A Mechanico-Physiological Theory of Organic Evolution

Mr. V. A. Clark, as a student in horticulture in the University of Vermont, first undertook a critical examination of Nägeli's Mechanico-Physiological Theory of Evolution as a part of his regular junior work. After a half year's study and the preparation of a short thesis, Mr. Clark had become so far intimate with Nägeli's work as to make it seem best for him to continue the study through his senior year. This study involved extended translations from the text, including Nägeli's Summary , which, considering its difficult accessibility to American students, has been chosen for publication. The work has been done chiefly by Mr. Clark, but has all been under my immediate supervision, and I have given the whole matter a final restudy and revision. Those who have had any experience with similar work will know how impossible it is that all mistakes should have been avoided, and it would be a kindness to the translators if readers would point out any defects, in order that they may be corrected.
F. A. WAUGH.
University of Vermont, July 1, 1898.
When separated and promiscuously moving molecules of any substance in solution or in a melted condition pass into the solid form by reason of removal of the causes of separation and motion (warmth or solvent), they arrange themselves into solid masses impermeable to liquids. These minute bodies grow by accretion, and when molecular forces are permitted to act undisturbed, assume the regular outer form and inner structure of crystals. The number of crystals, their size, changes of form and growth, all depend on external conditions.
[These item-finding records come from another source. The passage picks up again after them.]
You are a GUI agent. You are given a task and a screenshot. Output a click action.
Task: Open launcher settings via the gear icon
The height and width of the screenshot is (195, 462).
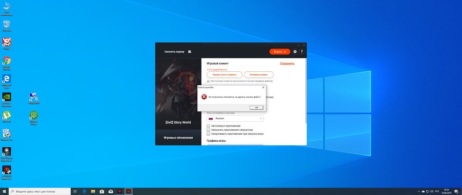(x=295, y=52)
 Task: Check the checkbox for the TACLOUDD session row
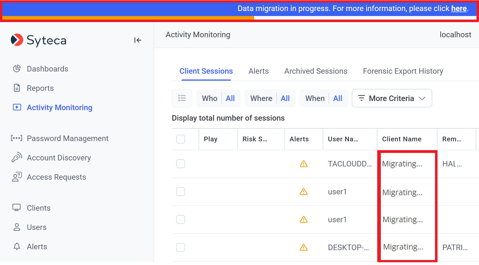(x=181, y=164)
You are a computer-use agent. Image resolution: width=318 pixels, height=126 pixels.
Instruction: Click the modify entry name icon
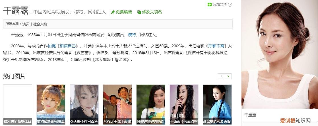(139, 12)
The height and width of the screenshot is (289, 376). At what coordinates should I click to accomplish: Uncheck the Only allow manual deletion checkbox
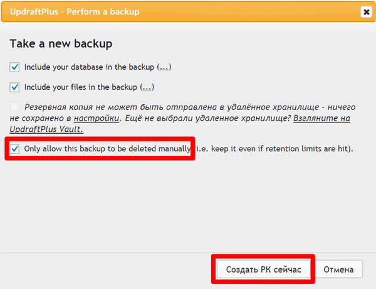point(14,149)
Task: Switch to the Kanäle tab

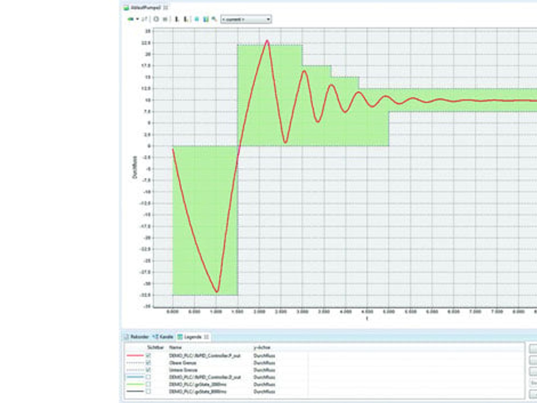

Certain organic compounds, among them albumen, are neither soluble, despite their great affinity for water, nor are they fusible, and hence are produced in the micellar form. These compounds are formed in water, where the molecules that arise immediately adjoining each other arrange themselves into incipient crystals, or micellæ. Only such of the molecules as are formed subsequently and come in contact with a micella contribute to its increase in size, while the others, on account of their insolubility, produce new micellæ. For this reason the micellæ remain so small that they are invisible, even with the microscope.